The positional argument BRANDED indicates that only corresponding alternatives in each choice set are to be compared. The DATA= argument specifies that the design to be evaluated is in the data set named `Best`. The FACTORS= argument specifies the factors that are in the design. The NALTS= argument specifies that each choice set contains three alternatives. The OUT= argument saves in the data set `NoDups` the design that contains duplicate choice sets excluded.

The %MktDups macro displays the following information in the SAS log:

```Design:          Branded
Factors:         brand x1-x3
Brand
x1 x2 x3
Duplicate Sets:  4
```

The first line tells you that this is a branded design, not a generic design. The second line reports the factors that are specified in the FACTORS= argument. These are followed by the actual variable names for the factors. The last line reports the number of duplicates.

The %MktDups macro also generates the table in Figure 2.

Figure 2: %MktDups

Choice
Set
Duplicate
Choice Sets
To Delete
1 15

Choice
Set
Duplicate
Choice Sets
To Delete
3 18

Choice
Set
Duplicate
Choice Sets
To Delete
7 14

Choice
Set
Duplicate
Choice Sets
To Delete
10 17

Figure 2 reports that choice set 1 is the same as choice set 15. Similarly, choice sets 3 and 18 are the same, and so on. The OUT=`Out` data set contains the design, with the duplicate choice set eliminated. The PROC FREQ results in Figure 3 show that there are no duplicate candidate choice sets in the design contained in the data set `Out`:

```
proc freq data=nodups;
tables set;
run;
```

Figure 3: PROC FREQ

The FREQ Procedure

Set Frequency Percent Cumulative
Frequency
Cumulative
Percent
1 3 7.14 3 7.14
2 3 7.14 6 14.29
3 3 7.14 9 21.43
5 3 7.14 12 28.57
8 3 7.14 15 35.71
9 3 7.14 18 42.86
12 3 7.14 21 50.00
13 3 7.14 24 57.14
14 3 7.14 27 64.29
16 3 7.14 30 71.43
19 3 7.14 33 78.57
20 3 7.14 36 85.71
24 3 7.14 39 92.86
27 3 7.14 42 100.00

Now consider an example that has purely generic alternatives. The following statements create and evaluate the design:

```
%mktex(2 ** 5, n=2**5, seed=109)

%choiceff(data=randomized, model=class(x1-x5 / sta), seed=93,
nsets=42, flags=4, options=relative, beta=zero)
%mktdups(generic, data=best, factors=x1-x5, nalts=4, out=out)
```

Figure 4 shows the %MktDups macro output.

Figure 4: %MktDups Output

Choice
Set
Duplicate
Choice Sets
To Delete
2 25

Choice
Set
Duplicate
Choice Sets
To Delete
39   Alternatives

For each choice set that is listed in the choice set column, the choice sets that it duplicates are listed or the word "Alternatives" is displayed if the problem is duplicate alternatives.

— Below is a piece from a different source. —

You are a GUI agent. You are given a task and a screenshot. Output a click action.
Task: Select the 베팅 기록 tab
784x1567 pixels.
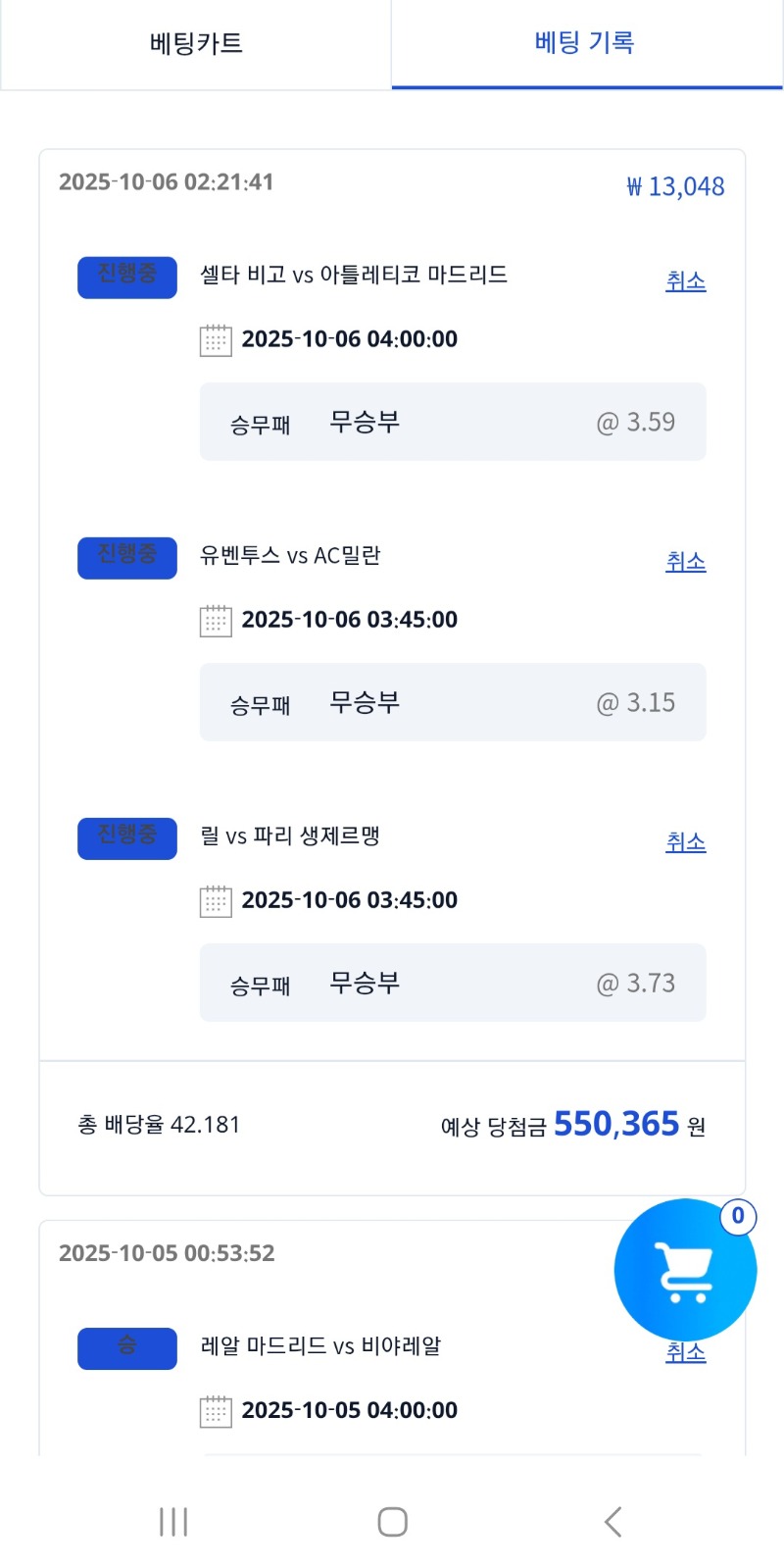(586, 44)
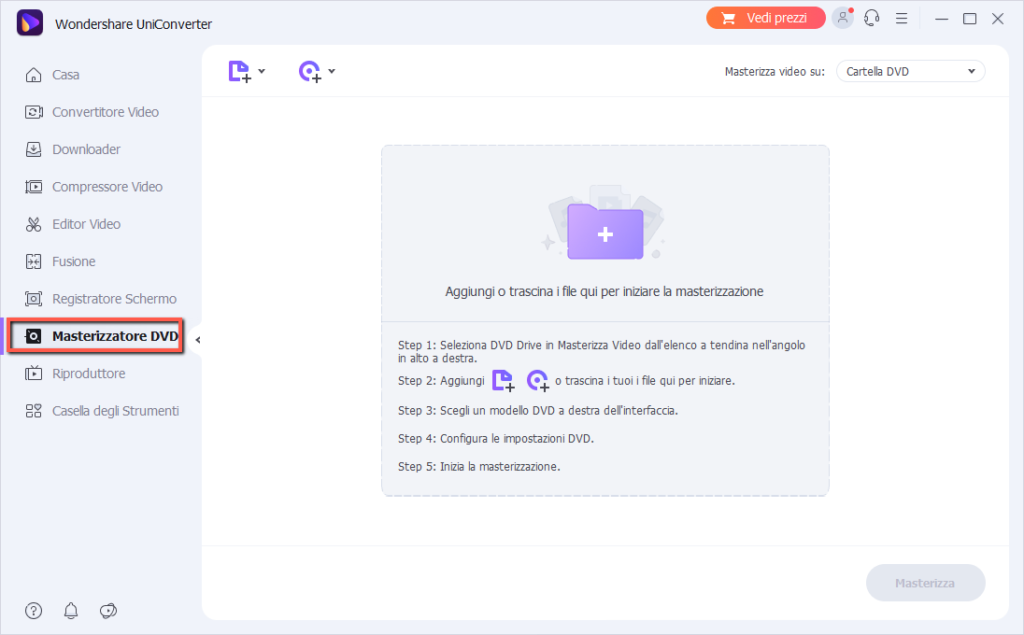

The following statements display the choice sets that have duplication problems:

```proc print data=best;
var x1-x5;
id set;
by set;
where set in (2, 25, 39);
run;
```

Figure 5 shows the results.

Figure 5: Choice Sets with Duplicates

Set x1 x2 x3 x4 x5
2 1 2 1 1 1
2 2 1 1 1
1 1 2 2 2
2 1 2 2 2

Set x1 x2 x3 x4 x5
25 1 1 2 2 2
2 1 2 2 2
2 2 1 1 1
1 2 1 1 1

Set x1 x2 x3 x4 x5
39 1 1 2 1 1
1 1 2 1 1
2 2 1 2 2
2 2 1 2 2

The %MktDups macro detects duplicates even though the alternatives do not always appear in the same order in the different choice sets.